Exercise objective -
For the string "computer", search the entries below and copy every line where it appears.

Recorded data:
Start of Block
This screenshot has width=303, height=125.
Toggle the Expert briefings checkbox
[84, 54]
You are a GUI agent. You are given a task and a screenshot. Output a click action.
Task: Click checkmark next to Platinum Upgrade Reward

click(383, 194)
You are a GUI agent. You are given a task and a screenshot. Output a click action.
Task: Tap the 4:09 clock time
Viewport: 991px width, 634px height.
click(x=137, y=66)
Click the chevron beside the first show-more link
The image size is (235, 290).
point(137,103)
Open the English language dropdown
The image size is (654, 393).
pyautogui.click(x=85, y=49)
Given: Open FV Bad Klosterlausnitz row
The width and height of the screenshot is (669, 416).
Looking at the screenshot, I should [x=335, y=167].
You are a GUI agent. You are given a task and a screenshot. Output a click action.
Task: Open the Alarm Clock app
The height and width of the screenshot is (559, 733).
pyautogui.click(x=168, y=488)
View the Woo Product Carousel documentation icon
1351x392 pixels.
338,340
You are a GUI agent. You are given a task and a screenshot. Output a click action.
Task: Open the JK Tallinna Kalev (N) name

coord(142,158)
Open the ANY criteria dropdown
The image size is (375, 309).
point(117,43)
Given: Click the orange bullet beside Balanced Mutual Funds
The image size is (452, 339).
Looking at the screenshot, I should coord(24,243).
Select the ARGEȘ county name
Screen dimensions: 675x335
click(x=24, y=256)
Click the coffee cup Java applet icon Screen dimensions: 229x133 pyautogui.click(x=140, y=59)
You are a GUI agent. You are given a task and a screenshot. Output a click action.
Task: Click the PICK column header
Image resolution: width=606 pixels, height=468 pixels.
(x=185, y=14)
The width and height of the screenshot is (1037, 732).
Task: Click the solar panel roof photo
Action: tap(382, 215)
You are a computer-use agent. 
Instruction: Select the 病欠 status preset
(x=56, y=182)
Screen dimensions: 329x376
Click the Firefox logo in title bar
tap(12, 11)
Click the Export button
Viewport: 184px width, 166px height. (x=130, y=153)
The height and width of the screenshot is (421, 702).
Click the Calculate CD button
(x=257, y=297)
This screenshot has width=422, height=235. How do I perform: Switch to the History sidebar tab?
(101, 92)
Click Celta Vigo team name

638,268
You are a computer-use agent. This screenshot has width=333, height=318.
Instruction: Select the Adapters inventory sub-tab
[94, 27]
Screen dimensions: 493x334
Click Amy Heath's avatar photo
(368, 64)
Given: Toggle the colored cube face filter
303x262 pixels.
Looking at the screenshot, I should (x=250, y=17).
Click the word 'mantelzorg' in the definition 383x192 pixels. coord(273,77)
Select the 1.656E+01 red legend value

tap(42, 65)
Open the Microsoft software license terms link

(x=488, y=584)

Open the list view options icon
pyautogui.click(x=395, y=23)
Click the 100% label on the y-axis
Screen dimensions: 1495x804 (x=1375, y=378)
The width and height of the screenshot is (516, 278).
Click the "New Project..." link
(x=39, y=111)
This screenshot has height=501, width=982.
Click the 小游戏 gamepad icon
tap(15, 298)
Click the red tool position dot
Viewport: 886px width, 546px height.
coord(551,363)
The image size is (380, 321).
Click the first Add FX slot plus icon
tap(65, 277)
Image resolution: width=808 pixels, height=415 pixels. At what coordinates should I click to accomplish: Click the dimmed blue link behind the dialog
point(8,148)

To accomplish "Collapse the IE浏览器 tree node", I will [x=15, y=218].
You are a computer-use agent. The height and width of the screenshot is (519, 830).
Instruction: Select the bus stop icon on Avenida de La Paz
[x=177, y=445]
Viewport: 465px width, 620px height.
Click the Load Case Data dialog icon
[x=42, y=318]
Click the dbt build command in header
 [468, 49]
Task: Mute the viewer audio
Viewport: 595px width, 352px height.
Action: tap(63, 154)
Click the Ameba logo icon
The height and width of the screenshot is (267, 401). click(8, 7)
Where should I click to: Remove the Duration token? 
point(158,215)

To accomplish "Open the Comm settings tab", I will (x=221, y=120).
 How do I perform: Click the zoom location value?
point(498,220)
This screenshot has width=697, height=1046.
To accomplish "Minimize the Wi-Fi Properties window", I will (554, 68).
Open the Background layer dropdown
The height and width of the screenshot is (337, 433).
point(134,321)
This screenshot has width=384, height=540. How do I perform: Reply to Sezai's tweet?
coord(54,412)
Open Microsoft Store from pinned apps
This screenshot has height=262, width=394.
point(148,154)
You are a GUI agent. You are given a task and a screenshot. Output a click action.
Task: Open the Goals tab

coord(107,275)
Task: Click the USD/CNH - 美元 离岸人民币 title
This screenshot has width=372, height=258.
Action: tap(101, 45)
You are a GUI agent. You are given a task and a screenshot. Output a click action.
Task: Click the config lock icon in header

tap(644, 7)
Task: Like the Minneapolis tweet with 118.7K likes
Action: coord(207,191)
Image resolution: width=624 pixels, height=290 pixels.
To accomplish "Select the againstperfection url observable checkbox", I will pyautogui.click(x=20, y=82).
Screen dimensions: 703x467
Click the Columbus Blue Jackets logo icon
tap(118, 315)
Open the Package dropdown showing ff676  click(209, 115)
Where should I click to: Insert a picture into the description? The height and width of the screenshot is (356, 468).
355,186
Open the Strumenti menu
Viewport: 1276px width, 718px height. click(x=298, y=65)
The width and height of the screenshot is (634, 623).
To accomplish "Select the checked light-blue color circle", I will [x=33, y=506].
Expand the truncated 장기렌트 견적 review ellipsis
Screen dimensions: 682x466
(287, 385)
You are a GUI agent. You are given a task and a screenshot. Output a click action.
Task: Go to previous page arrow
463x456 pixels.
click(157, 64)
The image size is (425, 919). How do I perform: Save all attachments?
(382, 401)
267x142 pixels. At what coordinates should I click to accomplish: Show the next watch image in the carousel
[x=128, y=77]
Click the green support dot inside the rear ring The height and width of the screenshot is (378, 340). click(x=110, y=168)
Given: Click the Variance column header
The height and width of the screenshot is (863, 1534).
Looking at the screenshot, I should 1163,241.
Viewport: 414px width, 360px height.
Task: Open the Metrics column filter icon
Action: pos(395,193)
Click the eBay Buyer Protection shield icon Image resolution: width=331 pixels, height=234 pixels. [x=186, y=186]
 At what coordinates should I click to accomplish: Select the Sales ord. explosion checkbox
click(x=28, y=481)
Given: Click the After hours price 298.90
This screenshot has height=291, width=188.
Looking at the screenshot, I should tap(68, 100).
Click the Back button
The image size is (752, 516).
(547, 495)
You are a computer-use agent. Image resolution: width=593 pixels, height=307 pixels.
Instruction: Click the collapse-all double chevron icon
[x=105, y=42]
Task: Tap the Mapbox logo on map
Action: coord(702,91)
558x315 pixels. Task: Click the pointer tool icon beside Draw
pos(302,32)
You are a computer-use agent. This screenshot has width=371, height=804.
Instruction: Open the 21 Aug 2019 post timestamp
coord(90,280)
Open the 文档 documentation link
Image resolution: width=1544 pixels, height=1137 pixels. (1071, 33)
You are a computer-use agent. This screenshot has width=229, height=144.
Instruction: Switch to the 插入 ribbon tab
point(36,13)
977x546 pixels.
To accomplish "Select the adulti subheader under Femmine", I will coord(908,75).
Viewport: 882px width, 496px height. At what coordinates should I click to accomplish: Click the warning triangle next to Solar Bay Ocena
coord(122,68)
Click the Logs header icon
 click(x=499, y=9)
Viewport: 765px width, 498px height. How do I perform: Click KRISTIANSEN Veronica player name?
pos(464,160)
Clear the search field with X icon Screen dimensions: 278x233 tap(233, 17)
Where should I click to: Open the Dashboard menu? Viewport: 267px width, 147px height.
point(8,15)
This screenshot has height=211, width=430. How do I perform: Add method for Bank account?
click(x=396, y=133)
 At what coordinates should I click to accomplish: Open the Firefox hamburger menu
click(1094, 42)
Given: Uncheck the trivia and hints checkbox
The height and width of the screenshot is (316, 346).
End of Block
Answer to this task -
You are a computer-use agent. 
You are a computer-use agent. This screenshot has width=333, height=318.
You are a computer-use agent. The height and width of the screenshot is (519, 830).
You are a computer-use agent. Image resolution: width=593 pixels, height=307 pixels.
You are a computer-use agent. This screenshot has width=371, height=804.
You are a computer-use agent. This screenshot has width=229, height=144.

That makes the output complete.